The Chair thanked the Croydon Social Prescribing Community Engagement Team representatives for their presentation, but raised concerns about some of the corporate partners with regard to whether they paid the living wage and had ethical investments, but expressed hope that the programme might influence them to do the right thing. With the large number of attendees to the programme and limited funding from the CCG, the Chair queried how partnered voluntary associations would be supported given that their funding had likely been tight and their workloads increased.
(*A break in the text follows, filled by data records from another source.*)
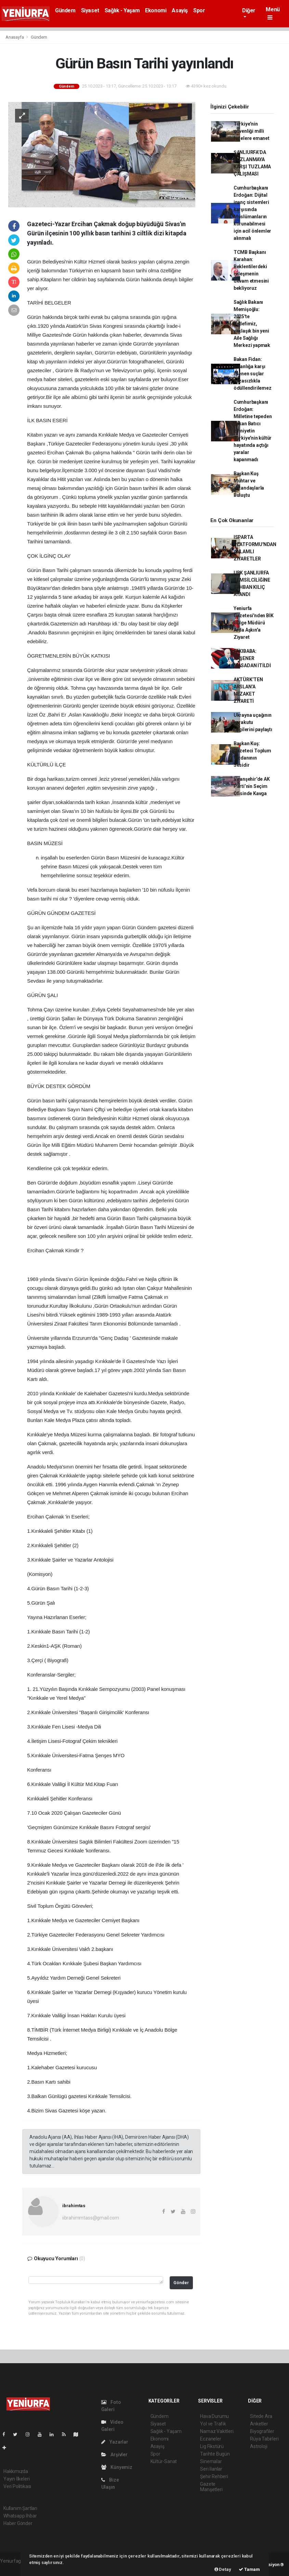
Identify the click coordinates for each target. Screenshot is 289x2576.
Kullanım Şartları (20, 2508)
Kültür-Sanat (163, 2461)
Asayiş (180, 10)
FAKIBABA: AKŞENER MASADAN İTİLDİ (252, 658)
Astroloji (258, 2446)
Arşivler (114, 2454)
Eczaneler (210, 2439)
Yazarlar (114, 2442)
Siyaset (90, 10)
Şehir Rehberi (214, 2476)
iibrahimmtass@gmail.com (90, 2218)
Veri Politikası (17, 2486)
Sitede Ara (261, 2416)
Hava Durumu (214, 2416)
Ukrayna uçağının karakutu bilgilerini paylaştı (253, 722)
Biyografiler (262, 2431)
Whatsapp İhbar (20, 2516)
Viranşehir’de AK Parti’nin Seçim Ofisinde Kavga (252, 786)
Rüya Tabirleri (264, 2439)
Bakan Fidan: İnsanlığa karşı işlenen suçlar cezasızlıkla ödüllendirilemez (253, 374)
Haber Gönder (17, 2523)
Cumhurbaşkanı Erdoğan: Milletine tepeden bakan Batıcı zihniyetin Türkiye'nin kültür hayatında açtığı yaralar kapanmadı (253, 430)
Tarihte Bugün (215, 2454)
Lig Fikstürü (212, 2446)
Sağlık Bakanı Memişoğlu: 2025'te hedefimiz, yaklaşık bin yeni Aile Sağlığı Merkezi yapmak (252, 323)
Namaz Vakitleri (216, 2431)
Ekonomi (155, 10)
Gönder (181, 2282)
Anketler (259, 2423)
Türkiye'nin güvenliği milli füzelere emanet (252, 131)
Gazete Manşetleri (211, 2486)
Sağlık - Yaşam (122, 10)
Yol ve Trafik (213, 2423)
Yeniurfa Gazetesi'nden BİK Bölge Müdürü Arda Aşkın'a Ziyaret (254, 623)
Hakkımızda (15, 2471)
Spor (199, 10)
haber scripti (13, 2568)
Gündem (65, 10)
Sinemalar (211, 2461)
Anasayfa (15, 37)
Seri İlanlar (211, 2469)
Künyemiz (116, 2467)
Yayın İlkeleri (16, 2479)
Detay (222, 2569)
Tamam (249, 2569)
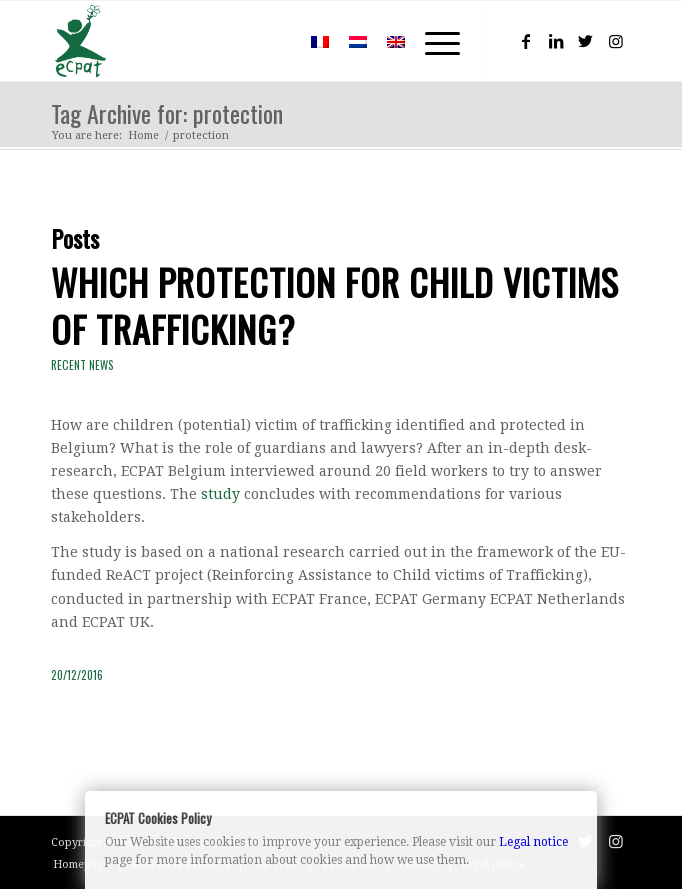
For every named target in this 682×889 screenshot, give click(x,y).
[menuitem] (271, 41)
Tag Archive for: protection (167, 113)
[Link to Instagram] (616, 41)
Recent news (82, 365)
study (220, 494)
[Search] (271, 41)
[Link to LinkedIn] (556, 41)
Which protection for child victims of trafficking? (335, 305)
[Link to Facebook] (526, 41)
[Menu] (432, 41)
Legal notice (533, 842)
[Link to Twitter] (586, 41)
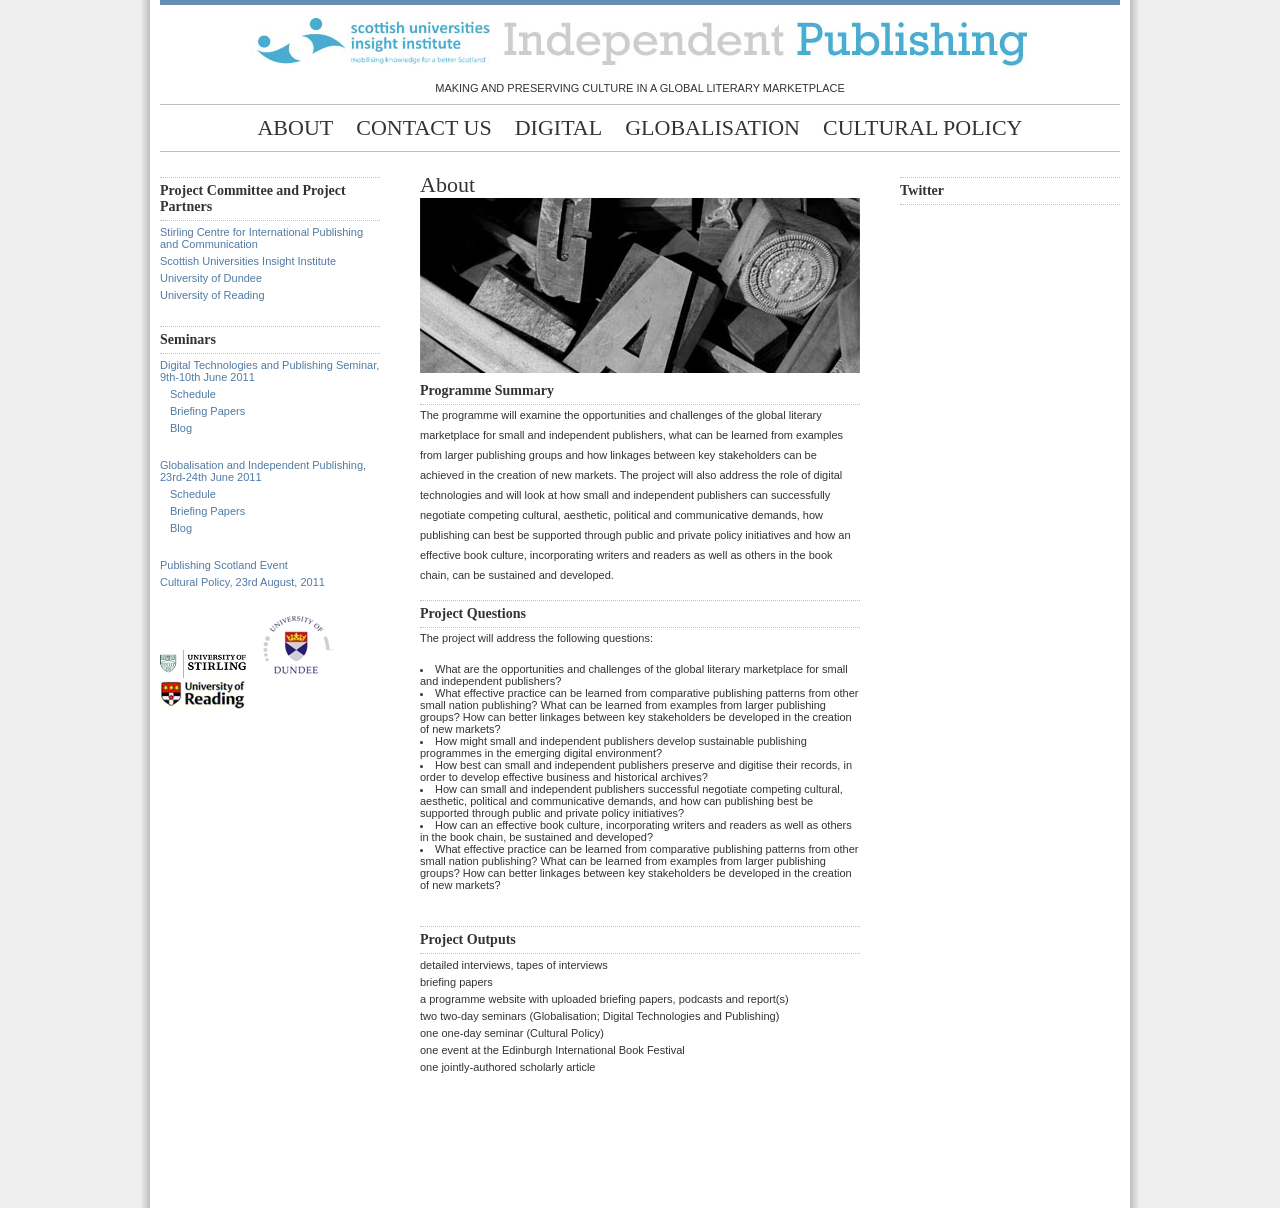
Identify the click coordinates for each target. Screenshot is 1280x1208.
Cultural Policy (922, 127)
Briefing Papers (207, 411)
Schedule (193, 394)
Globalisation (712, 127)
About (295, 127)
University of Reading (212, 295)
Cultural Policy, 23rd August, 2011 (242, 582)
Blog (181, 428)
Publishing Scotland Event (224, 565)
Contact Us (423, 127)
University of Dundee (211, 278)
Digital (558, 127)
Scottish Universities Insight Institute (248, 261)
The Croydon Social Prescribing Community Engagement Team representatives agreed that it was important to support these organisations and informed Members that members of these organisations were deliberately on boards the programme had set up so that this could be managed. Funding and supporting these organisations had been a focus of the programme to ensure local delivery. The Director of Alliance Programme agreed that there would likely be an increase in pressure on the voluntary sector, and that it would be a good idea for the council to look into this to see where it could pick up capacity or increase efficiency; it was stated that this could be achieved through joint commissioning with the CCG.
Members stated that they were glad that this programme was being delivered and seemed to be having an immediate impact. They were not aware of any voluntary organisations that had said they would not be able to deliver this because of funding, but that some were unable to find spaces to deliver services; this had been solved in part as many organisations (such as churches) were letting halls for reduced rates, or for free, to these organisations. Members were aware of some organisations with a social prescribing agenda built into them, who could be approached to fund projects.
Members enquired as to whether a lack of English speaking had exasperated any of the issues which the programme looked to address and were told this had potentially had an effect. The Croydon Social Prescribing Community Engagement Team representatives stressed that they wanted to look at ways to address this which were not overly prescriptive, and that they wanted to bring people together to develop solutions, instead of simply sending them to English lessons.